シーズン3ではマットは「フィスクを倒すには、フィスクになるしかない」地点まで追い込まれている。

つまり、

  • 法では止められない
  • 慈悲では止められない
  • 正義では届かない

という絶望の中にあり、ここで彼を葛藤させているのが父ジャックの遺志。

根底には「父は、こんな自分を望まなかった」という心がある。
だから彼はギリギリ踏み越えない。
ジャックの記憶、そしてフォギーやカレンが彼を人間側へ繋ぎ止める。
一方、フィスクは、少年期に父を殺した一線を越えて、その最後のブレーキを失った人間なのだ。

怪物になれる人間が、怪物にならない戦い

マットはスーパーマンではない。
彼は本質的にかなり危うい人間で怒りも、暴力性も強い、執着もある。
だからエレクトラにも惹かれたし、パニッシャーの言葉にも揺れる。
つまり彼は「怪物になれる素質がある側」の人間だ。
その「ヒーローの皮」を剝いだ後に、シーズン3はマットの在り方に結論を出そうとした。

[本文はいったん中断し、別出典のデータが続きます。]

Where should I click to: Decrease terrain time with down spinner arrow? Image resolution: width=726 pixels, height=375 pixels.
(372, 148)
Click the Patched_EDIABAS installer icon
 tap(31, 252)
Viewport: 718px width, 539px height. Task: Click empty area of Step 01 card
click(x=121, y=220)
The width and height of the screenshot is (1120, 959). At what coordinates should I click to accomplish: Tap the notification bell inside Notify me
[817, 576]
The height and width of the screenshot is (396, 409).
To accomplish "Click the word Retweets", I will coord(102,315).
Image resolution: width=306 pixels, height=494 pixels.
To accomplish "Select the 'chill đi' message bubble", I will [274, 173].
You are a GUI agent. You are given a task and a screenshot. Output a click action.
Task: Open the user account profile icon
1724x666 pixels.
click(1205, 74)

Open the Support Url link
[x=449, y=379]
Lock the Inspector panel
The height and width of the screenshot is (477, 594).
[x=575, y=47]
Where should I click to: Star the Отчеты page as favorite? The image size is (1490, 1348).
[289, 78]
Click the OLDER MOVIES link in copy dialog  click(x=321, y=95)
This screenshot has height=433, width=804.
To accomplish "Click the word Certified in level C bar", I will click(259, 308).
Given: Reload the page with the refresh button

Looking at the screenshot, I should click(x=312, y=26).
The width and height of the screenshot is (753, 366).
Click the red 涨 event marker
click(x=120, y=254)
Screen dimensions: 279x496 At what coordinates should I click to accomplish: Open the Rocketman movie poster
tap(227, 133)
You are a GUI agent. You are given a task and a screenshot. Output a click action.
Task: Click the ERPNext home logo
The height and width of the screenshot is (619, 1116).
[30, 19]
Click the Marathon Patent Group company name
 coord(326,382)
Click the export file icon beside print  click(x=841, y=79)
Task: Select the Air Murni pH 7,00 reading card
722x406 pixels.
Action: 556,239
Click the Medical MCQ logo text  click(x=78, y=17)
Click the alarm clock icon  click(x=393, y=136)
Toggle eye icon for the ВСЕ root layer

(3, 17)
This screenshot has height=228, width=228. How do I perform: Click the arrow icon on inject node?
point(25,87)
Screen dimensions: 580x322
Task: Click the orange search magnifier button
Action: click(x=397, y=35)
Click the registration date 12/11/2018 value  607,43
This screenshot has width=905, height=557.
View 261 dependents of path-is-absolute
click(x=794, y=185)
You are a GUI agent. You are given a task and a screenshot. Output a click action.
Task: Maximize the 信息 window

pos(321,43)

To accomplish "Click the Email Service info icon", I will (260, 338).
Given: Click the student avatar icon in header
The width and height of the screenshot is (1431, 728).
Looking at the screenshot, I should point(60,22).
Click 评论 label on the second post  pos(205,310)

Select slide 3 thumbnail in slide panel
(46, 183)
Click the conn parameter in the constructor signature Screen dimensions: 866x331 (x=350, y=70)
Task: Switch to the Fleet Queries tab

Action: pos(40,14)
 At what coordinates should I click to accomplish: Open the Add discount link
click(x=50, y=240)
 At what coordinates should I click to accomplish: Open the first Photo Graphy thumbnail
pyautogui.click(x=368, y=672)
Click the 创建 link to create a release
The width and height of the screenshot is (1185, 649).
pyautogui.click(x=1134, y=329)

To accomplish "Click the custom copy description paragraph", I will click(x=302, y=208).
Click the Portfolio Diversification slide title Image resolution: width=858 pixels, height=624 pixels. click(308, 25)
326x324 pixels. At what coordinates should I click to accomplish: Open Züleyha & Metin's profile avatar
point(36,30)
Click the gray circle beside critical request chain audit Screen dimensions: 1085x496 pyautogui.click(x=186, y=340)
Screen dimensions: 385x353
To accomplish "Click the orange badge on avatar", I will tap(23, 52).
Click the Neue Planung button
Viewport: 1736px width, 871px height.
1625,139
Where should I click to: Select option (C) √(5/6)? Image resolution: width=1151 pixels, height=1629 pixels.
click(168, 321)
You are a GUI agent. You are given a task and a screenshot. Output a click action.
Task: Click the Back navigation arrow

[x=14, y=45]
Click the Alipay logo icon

このシリーズのテーマとして重要なのは「人間は完璧じゃないし容易く壊れる」という現実を、マットへ突きつけたことであり、マットは多くの人を救ってきたが、エレクトラやデックスは救えなかった。
そしてフィスクは、その“救えなかった人間”を武器に変えた。

つまり、ブルズアイの誕生は、

  • フィスクの支配力
  • マットの限界点であり社会の無関心

それら全ての結果として生まれた存在だった。
だからこそ、デックスは利用された報いをフィスクに与えようとするし、父の遺志や良心が歯止めとなっているマットは、デックスの殺戮を止めようとする。

そして、皮肉なことにNetflix版『デアデビル』シーズン3と後の『Born Again』を繋げて見ると、デックスにとっては「自分と同じ怪物なのに、人間であろうとする男」として「同類という認識」をマットに見始めるきっかけとなった。


『デアデビル』という物語の本質

このドラマが今なお語られる理由は、「完全な正義」が存在しないからだ。マットは正しいが、彼の方法では救えない人がいるし、パニッシャーは危険だが彼の怒りには現実性がある。
マットもフィスクも怪物に近い。
だが、マットは救済を求めているが故に心を失わないでいる。

だから『Daredevil』は、ヒーロードラマでありながら「現実に溢れている町に生きる傷ついた人間たち」の群像劇になっている。
そして最後まで問われ続けている。
「誰かを守るために、どこまで壊れていいのか」
「そして傷を負いながらも、何を為すべきか」
それこそが、マット・マードックという男が背負い続ける十字架なのである。